À la différence de la Grèce, l’Iran a une contrepartie très importante, puisque les sanctions économiques qui étouffaient le pays devraient être levées progressivement à partir du début 2016. Mais il existe aussi une dimension géostratégique qui est sans doute la principale motivation de Barack Obama dans ce dossier. L’accord, qui doit encore être ratifié par le Congrès américain et le Parlement iranien, devrait pleinement réintroduire l’Iran dans le « grand jeu » international. Les conséquences devraient s’en faire sentir en Syrie et en Irak, ainsi qu’au Yémen, et dans tout ce qu’on appelle « l’arc chiite ».

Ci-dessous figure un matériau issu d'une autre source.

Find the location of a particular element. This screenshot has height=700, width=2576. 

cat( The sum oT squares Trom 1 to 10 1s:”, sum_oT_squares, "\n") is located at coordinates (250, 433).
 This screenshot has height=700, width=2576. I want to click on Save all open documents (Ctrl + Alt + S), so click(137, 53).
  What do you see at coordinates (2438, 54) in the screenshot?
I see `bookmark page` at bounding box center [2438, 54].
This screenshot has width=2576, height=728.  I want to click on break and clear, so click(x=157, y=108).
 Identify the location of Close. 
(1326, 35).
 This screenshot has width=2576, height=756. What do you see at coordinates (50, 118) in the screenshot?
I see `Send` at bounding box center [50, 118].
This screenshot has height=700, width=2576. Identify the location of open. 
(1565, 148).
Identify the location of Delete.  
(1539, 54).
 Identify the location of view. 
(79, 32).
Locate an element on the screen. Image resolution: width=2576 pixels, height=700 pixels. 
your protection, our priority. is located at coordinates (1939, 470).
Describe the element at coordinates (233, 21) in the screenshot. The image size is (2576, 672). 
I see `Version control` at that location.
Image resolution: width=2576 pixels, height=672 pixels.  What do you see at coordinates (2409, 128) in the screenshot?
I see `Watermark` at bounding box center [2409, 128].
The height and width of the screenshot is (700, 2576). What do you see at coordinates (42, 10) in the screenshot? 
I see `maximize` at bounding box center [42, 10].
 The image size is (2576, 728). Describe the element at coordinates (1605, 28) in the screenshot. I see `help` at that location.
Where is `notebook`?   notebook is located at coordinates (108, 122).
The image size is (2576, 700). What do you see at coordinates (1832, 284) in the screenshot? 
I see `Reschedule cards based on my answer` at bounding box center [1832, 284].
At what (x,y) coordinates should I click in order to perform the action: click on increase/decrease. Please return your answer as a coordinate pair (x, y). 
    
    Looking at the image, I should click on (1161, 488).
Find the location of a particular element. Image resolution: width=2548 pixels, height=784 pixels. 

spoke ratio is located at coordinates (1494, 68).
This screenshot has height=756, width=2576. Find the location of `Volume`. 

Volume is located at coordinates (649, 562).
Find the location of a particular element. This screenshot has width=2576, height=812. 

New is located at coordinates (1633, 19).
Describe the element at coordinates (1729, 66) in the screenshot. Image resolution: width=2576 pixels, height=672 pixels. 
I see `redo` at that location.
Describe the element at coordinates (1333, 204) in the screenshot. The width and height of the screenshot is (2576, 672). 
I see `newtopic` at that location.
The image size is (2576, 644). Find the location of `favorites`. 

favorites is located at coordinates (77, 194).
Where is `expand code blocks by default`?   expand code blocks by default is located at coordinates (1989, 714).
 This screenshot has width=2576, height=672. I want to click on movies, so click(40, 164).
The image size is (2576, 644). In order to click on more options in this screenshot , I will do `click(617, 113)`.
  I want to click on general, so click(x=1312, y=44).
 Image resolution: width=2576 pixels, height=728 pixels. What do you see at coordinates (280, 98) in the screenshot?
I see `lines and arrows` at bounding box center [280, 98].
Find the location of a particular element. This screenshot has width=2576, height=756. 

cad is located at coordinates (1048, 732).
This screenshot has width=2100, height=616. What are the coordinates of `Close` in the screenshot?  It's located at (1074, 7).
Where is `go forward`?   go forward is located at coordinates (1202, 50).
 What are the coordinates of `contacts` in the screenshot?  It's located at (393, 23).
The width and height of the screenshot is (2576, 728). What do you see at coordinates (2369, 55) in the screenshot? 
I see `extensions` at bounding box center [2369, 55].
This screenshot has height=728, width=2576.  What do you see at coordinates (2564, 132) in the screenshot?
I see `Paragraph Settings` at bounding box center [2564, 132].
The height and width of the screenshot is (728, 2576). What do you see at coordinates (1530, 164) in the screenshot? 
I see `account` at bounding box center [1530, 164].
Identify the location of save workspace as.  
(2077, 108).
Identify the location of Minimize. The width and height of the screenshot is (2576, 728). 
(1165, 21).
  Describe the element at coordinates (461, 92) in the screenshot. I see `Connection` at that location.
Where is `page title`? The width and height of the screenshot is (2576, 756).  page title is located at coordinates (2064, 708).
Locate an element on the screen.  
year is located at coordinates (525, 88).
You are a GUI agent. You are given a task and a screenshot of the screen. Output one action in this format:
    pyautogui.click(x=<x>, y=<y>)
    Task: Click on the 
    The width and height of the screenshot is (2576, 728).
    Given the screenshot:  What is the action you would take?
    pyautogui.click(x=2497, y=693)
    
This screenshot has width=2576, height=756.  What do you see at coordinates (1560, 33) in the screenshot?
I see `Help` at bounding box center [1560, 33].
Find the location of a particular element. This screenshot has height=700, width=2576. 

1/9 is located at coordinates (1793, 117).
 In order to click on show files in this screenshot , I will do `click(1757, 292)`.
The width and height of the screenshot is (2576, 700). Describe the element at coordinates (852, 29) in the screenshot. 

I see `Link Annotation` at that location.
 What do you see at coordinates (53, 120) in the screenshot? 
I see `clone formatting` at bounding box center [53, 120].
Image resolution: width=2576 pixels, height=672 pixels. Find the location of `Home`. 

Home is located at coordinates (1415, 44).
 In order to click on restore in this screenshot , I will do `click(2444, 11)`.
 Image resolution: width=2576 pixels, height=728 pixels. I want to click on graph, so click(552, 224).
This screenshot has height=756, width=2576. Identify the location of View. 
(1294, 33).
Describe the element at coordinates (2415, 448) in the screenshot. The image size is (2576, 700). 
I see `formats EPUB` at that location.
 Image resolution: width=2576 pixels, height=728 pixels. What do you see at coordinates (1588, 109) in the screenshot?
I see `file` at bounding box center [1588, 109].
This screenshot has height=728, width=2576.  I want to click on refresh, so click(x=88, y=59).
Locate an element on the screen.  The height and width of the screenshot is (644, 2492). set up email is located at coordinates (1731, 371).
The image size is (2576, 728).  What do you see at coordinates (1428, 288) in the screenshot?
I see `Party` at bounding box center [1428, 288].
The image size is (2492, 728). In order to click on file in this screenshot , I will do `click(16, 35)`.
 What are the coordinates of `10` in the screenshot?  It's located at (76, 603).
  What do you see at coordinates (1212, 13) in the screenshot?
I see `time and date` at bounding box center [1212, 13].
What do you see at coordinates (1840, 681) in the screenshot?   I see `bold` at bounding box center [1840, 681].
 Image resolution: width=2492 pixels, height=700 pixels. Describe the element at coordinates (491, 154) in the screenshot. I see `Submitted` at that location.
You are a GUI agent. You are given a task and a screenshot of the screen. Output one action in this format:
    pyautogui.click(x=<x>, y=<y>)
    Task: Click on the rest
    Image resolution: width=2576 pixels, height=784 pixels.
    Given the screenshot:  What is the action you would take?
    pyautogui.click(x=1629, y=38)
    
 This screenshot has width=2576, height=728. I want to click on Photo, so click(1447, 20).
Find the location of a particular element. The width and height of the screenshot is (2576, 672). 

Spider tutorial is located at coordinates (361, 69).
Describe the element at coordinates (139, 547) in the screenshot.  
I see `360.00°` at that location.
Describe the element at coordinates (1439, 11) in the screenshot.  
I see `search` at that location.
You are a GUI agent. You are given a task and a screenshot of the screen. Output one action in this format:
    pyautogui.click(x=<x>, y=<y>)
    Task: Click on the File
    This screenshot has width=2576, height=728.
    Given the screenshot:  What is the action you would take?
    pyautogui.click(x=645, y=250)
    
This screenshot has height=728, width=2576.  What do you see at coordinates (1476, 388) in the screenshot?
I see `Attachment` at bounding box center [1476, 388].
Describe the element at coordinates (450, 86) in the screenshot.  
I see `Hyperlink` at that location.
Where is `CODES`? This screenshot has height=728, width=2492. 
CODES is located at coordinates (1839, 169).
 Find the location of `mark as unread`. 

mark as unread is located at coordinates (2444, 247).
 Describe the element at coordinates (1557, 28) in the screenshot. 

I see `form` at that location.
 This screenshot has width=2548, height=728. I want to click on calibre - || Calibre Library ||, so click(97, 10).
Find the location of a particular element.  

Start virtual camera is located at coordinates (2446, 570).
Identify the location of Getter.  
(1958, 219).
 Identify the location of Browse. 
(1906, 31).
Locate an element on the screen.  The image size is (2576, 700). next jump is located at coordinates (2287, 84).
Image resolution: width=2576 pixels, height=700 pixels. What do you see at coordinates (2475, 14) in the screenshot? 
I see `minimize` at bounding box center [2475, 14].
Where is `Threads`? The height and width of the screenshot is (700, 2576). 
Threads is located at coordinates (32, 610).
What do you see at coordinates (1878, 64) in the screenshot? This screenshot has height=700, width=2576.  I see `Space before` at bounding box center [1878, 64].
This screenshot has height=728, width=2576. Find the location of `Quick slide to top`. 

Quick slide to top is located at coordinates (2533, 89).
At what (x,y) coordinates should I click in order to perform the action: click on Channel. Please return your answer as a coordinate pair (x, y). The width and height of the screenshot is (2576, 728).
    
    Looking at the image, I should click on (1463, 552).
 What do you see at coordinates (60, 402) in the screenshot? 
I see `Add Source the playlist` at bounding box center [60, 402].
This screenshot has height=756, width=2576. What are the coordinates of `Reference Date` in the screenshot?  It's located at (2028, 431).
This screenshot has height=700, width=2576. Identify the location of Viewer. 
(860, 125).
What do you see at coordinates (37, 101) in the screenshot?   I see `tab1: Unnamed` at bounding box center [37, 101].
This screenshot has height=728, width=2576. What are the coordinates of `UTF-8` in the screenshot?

D’où l’inquiétude de l’Arabie saoudite, grand rival régional de l’Iran, et la colère du Premier ministre israélien, Benyamin Netanyahou. Israël aurait préféré un échec de la négociation, qui aurait relancé l’idée d’une offensive militaire. Israël qui n’a pas dû apprécier la gaffe de François Hollande dans son intervention du 14 juillet. Le Président français a justifié l’opposition de la « communauté internationale » à l’accès de l’Iran à l’arme nucléaire par un risque de prolifération en Arabie saoudite… et en Israël. Or, on sait que ce pays possède l’arme atomique depuis une cinquantaine d’années, et dispose de centaines de missiles. Si telle était la motivation, elle était bien fragile. À son insu, le Président français a réveillé le débat sur ces inspections que l’on impose à l’Iran et qu’Israël a toujours refusées. Si la politique internationale répondait à un quelconque souci d’équilibre et de justice, l’accord de Vienne devrait remettre à l’ordre du jour la question du nucléaire israélien. Mais nous savons que le monde ne « marche » pas comme ça…

[^2]: La négociation impliquait avec l’Iran le groupe 5+1 (Les membres du conseil de sécurité de l’ONU et l’Allemagne).